Query using standard SQL.

One possible query showing the top 10 spinlocks by number of spins over a one-minute interval

select * into #t1 from monSpinlockActivity

waitfor delay "00:01:00"

select * into #t2 from monSpinlockActivity

select top 10 convert(char(30),a.SpinlockName) as SpinlockName,

(b.Grabs - a.Grabs) as Grabs, (b.Spins - a.Spins) as Spins,

(b.Waits – a.Waits) as Waits,

case when a.Grabs = b.Grabs then 0.00 else convert (numeric(5,2),(100.0 * (b.Waits - a.Waits))/(b.Grabs - a.Grabs))

end as Contention

from #t1 a, #t2 b where a.SpinlockName = b.SpinlockName

order by 3 desc

Possible Issues with monSpinlockActivity

Spinlocks with multiple instances will get aggregated

For example, all default data cache partition spinlocks will show up as one line

This can make it impossible to see if just one cache partition is causing the problem

You must set the ‘enable spinlock monitoring’ configuration variable

Tests show that this adds about a 1 percent overhead to a busy server.

 

monSpinlockActivity  does show the current and last owner KPIDs. This can be useful to check if certain processes are the ones heavily hitting certain spinlocks.

 

Step 3 – what tuning to can be done to help reduce the problem

This is going to depend a great deal on which spinlock(s) the high spins are on.

Note as well that it is quite possible to reduce contention on one spinlock only to have it increase on another

Some of the more common spinlocks and possible remedies

Object Manager Spinlock (Resource->rdesmgr_spin)

Make sure that sufficient ‘number of open objects’ have been configured.

Identify ‘hot’ objects by using monOpenObjectActivity.

Use dbcc tune (des_bind) to bind the hot objects to the DES cache.

The reason this works is that the spinlock is used to protect the DES keep count in order to make sure an in-use DES does not get scavenged. When the DES is bound that whole process gets skipped.

Data Cache spinlocks

The best single method to reduce data cache spinlock usage is to increae the number of partitions in the data cache.

Note that if a cache can be set to ‘relaxed LRU’ the spinlock usage may be decreased dramatically. This is because the relaxed LRU cache does not maintain the LRU->MRU chain, and so does not need to grab the spinlock to move pages to the MRU side.

There are definite requirements for this to help (a cache that has high turnover is a very poor candidate for relaxed LRU).

Procedure Cache Spinlock (Resource->rproccache_spin)

This spinlock is used when allocating or freeing pages from the global procedure cache memory pool (this includes statement cache).

 

Some possible causes include

Proc cache too small – procs and statements being frequently removed/replaced.

Procedure recompilations

Large scale allocations

To reduce pressure on the spinlock

Eliminate the cause(s) for procedure recompilations (maybe TF 299)

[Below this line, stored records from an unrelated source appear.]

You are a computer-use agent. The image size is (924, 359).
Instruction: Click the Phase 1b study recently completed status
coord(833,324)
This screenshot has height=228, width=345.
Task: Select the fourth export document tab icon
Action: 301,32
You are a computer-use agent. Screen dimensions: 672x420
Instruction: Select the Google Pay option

If you are running a version prior to ASE 15.7 ESD#4 upgrade. ASE 15.7 ESD#4 and 4.2 have some fixes to hold the spinlock for less time

Trace flags 753 and 757 can help reduce large-scale allocations

In ASE versions past 15.7 SP100, use the configuration option “enable large chunk elc“.

Use dbcc proc_cache(free_unused) as temporary help to reduce spinlock/cpu usage.

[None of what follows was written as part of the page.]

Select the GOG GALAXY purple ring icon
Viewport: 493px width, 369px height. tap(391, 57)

Procedure Cache  Manager Spinlock (Resource->rprocmgr_spin)

This spinlock is used whenever moving procedures and dynamic SQL into or out of procedure cache.

 

This spinlock was also used prior to ASE 15.7 ESD#1 when updating the memory accounting structures (pmctrl).

Due to contention a separate spinlock was created.

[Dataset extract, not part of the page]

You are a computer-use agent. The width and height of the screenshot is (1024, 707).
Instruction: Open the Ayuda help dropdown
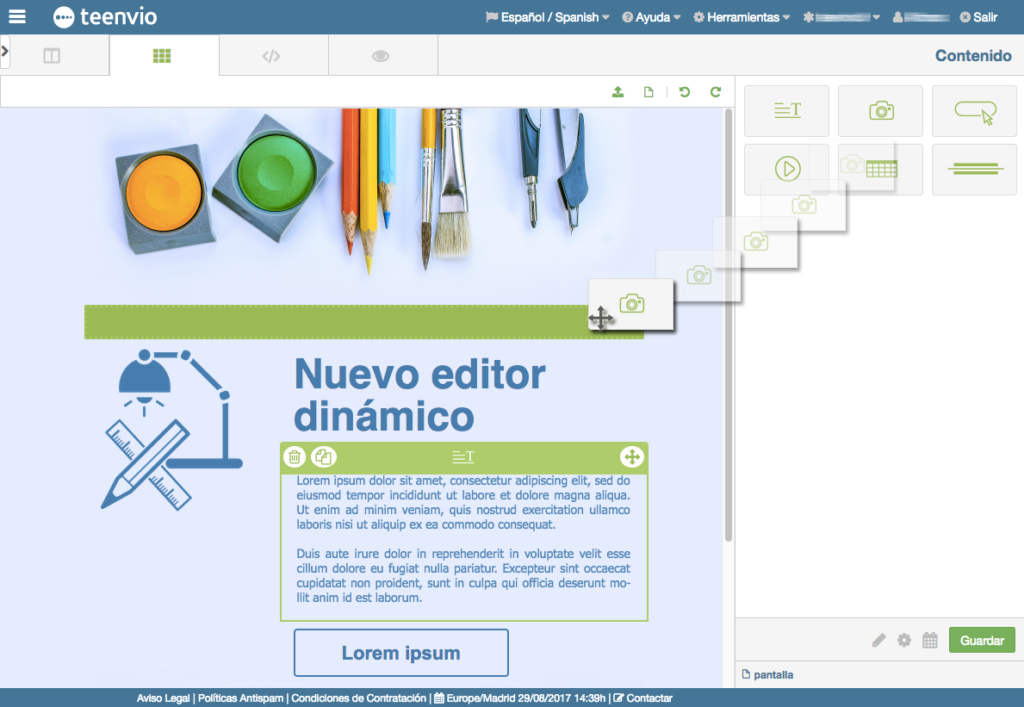click(651, 17)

Causes of high contention include:

Heavy use of dynamic SQL

Procedure cache sized too small

Possible remedies are the same as for rproccache_spin

Lock Manager spinlocks (fglockspins , addrlockspins, tablockspins)

These spinlocks are used to protect the lock manager hashtables.

If the lock HWMs are set too high, that means more locks and more contention

Configuration tunables are the primary way to address this

lock spinlock ratio

lock address spinlock ratio

lock table spinlock ratio

lock hashtable size

What not to do

Resist the urge to add more engines because cpu is high

Adding additional engines when the high cpu busy is caused by spinlock contention will only make matter worse

Adding more “spinners” will simply increase the amount of time it takes each spid to obtain the spinlock, slowing things doen even more.